Eh. Whatever. I consider all the LZW descendants to be zip in one for or
another.

>> and is what most every sourceforge download is compressed it.

> I don't know why sf gave me a .xz.  I've always gotten gnuzipped stuff 
> before.  Maybe the recent attacks against Sourceforge means that someone 
> is maliciously tampering with users' download preferences.

>> Also, the OS X Archive Utility handles gz (and tar) just fine.

> But not .xz (I tried).  I also tried tar -zxvf ...

>> Stuffit is a steaming pile of monkey dung.

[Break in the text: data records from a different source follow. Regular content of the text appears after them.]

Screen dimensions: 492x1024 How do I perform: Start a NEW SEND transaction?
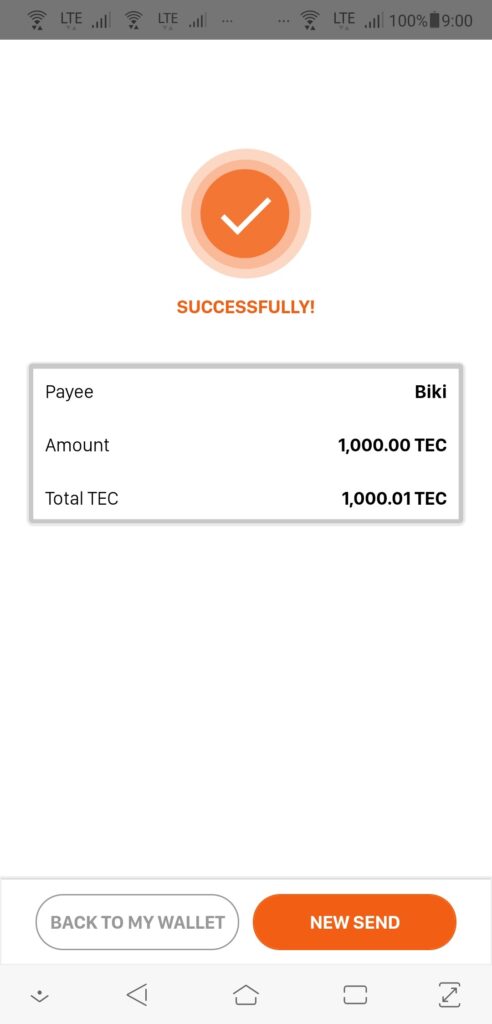pyautogui.click(x=355, y=922)
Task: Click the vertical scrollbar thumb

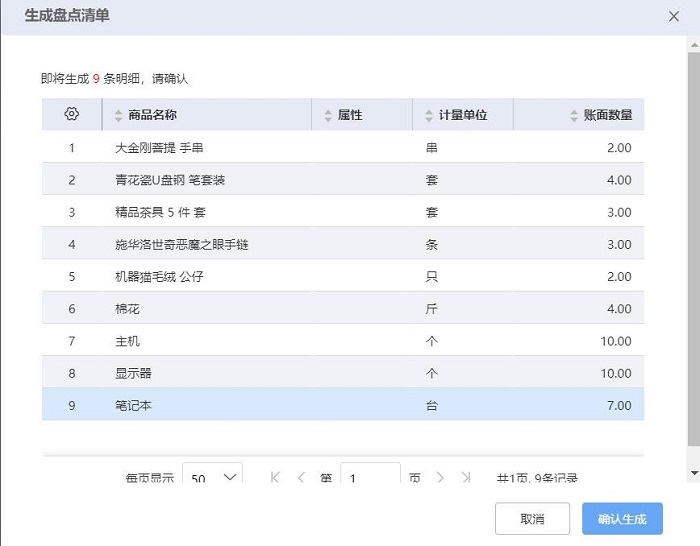Action: 694,249
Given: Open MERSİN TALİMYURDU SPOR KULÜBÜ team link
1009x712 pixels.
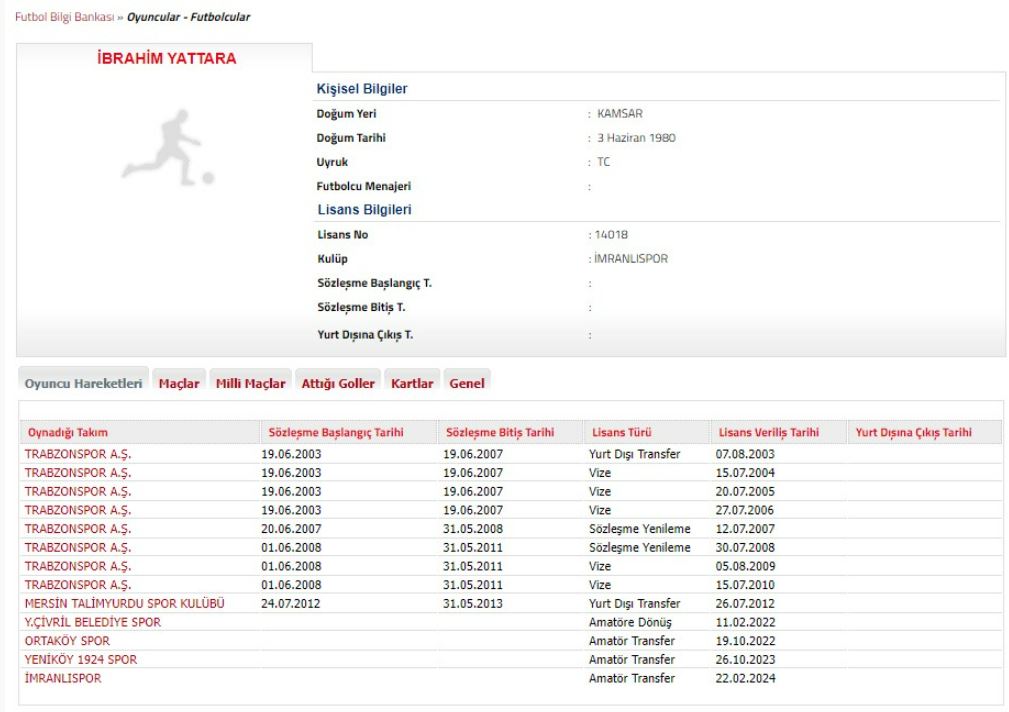Looking at the screenshot, I should pos(125,603).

> I have to disagree.  I would say "putrid" instead of "steaming".

Hmmm. you may be right on that.


-- 
Though it's cold and lonely in the deep dark night I can see paradise by
the dashboard light.
0
Reply Lewis 1/31/2011 2:09:51 AM

On 11-01-29 8:09 PM, Will Robertson wrote:

> I use the Unarchiver (http://wakaba.c3.cx/s/apps/unarchiver.html) to
> extract things like this in Mac OS X.

That looks great, thanks!

> xz compression is now used in TeX Live as well -- its advantage over
> gz is that the files are smaller but the decompression times are
> (slightly) longer. Considering the minor inconvenience of waiting an
> extra fraction of a second, the bandwidth saved is worth real money.

That makes very good sense. I just ran TeX Live Utility for the first 
time in a few weeks. Smaller files are definitely a good thing.

Cheers,

-j

-- 
Jeffrey Goldberg          http://goldmark.org/jeff/
I rarely read HTML or poorly quoting posts
Reply-To address is valid
0
Reply Jeffrey 1/31/2011 2:37:23 AM

Lewis <g.kreme@gmail.com.dontsendmecopies> writes:

>   Jeffrey Goldberg <nobody@goldmark.org> wrote:
>>> gnuzip is a perfectly ordinary zip compression,
>
>> As long as we are being pedantic, .zip and .gz are not the same thing.
>
> Eh. Whatever. I consider all the LZW descendants to be zip in one for or
> another.

gz was developed when lzw was still covered by its patent -- it was
designed specifically to replace lzw -- that it compressed better was
an agreeable side-effect.  (in the same movement, png was developed to
replace gif, which uses lzw, and was therefore dodgy from the patent.)

bz2 represents another sidestep.  i don't know where lzma and xz stand
by way of parentage.
-- 
Robin Fairbairns, Cambridge
my address is @cl.cam.ac.uk, regardless of the header.  sorry about that.